Because it was warm, the snow is very wet and clings to everything – it turns the garden into an absilote fairyland…. and it broke one huge branch off a liloc we have standing right behind our house…! All the branches are hanging under the weight of the snow!
Gina left for work driving over the six inches of snow – normally not a good idea – in below zero temperatures that would turn the compacted snow into concrete hard layers that will ice-up and be very slippery and difficult to get off your driveway. BUR, with the very nice warm weather we are having these last two weeks, any compacted snow will just melt.
I went to the second storey window to take this photo of the Liloc standing right below that window – there was an inch of snow clinging to every small twig on that plant – and when I looked half an hour later – half of the branches of this twelve foot high liloc bush had fallen over! They weight was just too much – it broke off in the roots.
With the school closed because of the snow, the boys enjoyed playing outside and building snowmen and forts and having snowball fights – not often that they see snow this wet here in Minnesota!
Every year the Winter Parade is one way Minnesotans thumb their noses at the winter weather – well, some Minnesotans. The rest of us make sure we stay warm.

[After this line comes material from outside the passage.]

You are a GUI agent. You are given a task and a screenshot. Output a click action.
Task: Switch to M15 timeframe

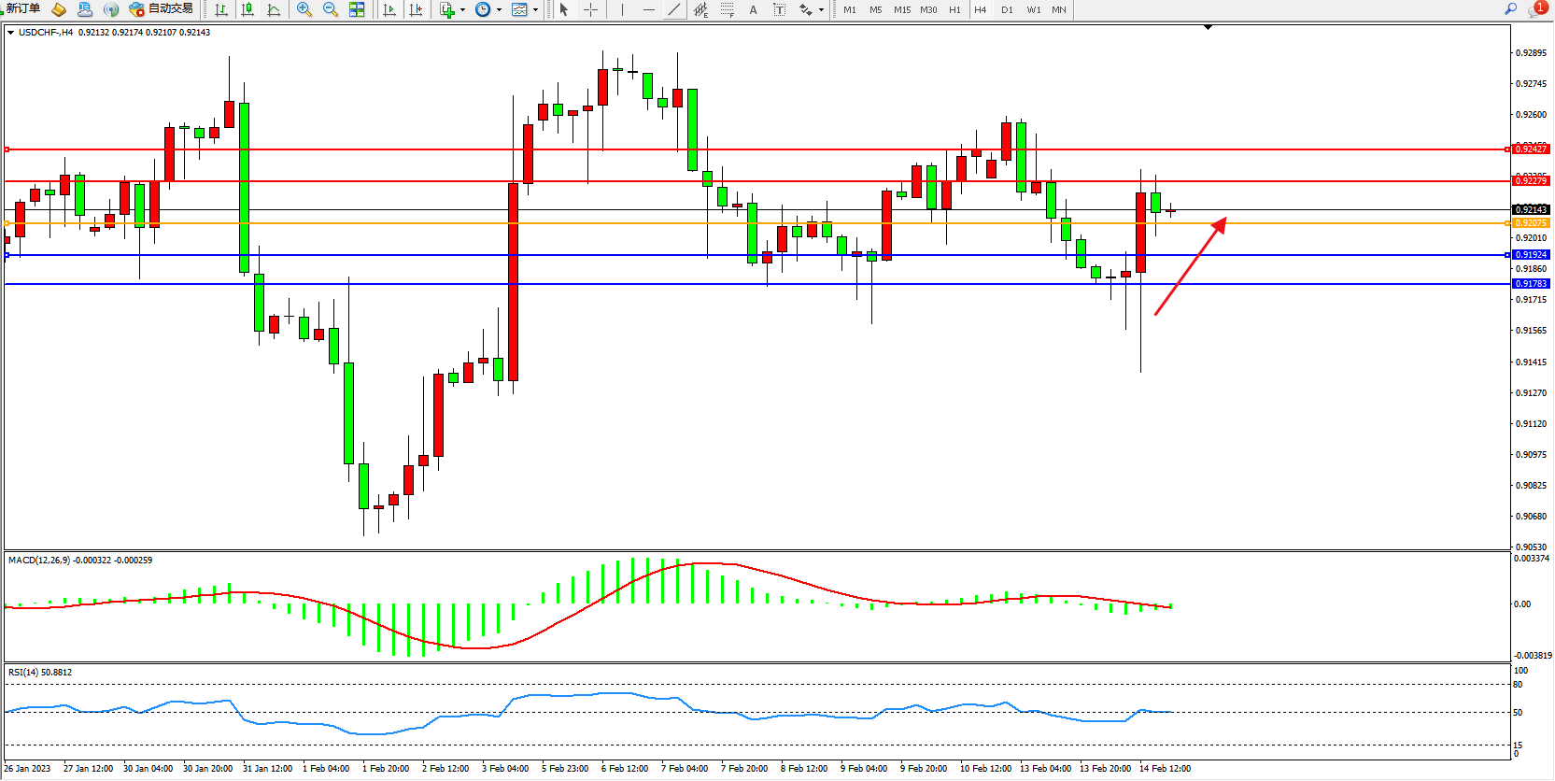901,9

In these photos you can see were we observed the parade from – we were invited by a Company who had rented a passage of the Skyway for their guests for the evening. Normally these passages connect all the buildings in the city center, so that you can walk round the whole city and not once go outside. And to prevent you from having to cross the road in this way, these passages are all on the second floors of every building and connect the buildings with eath other way above street level. All the shops in the builsings are also on this Skywalk on the second level.
The big thing about the parade is of course the fact that all the floats carry thousands of small lights and even people in the parade wear costumes with lights on. (Remember, in winter the sun sets here before five in the afternoon!)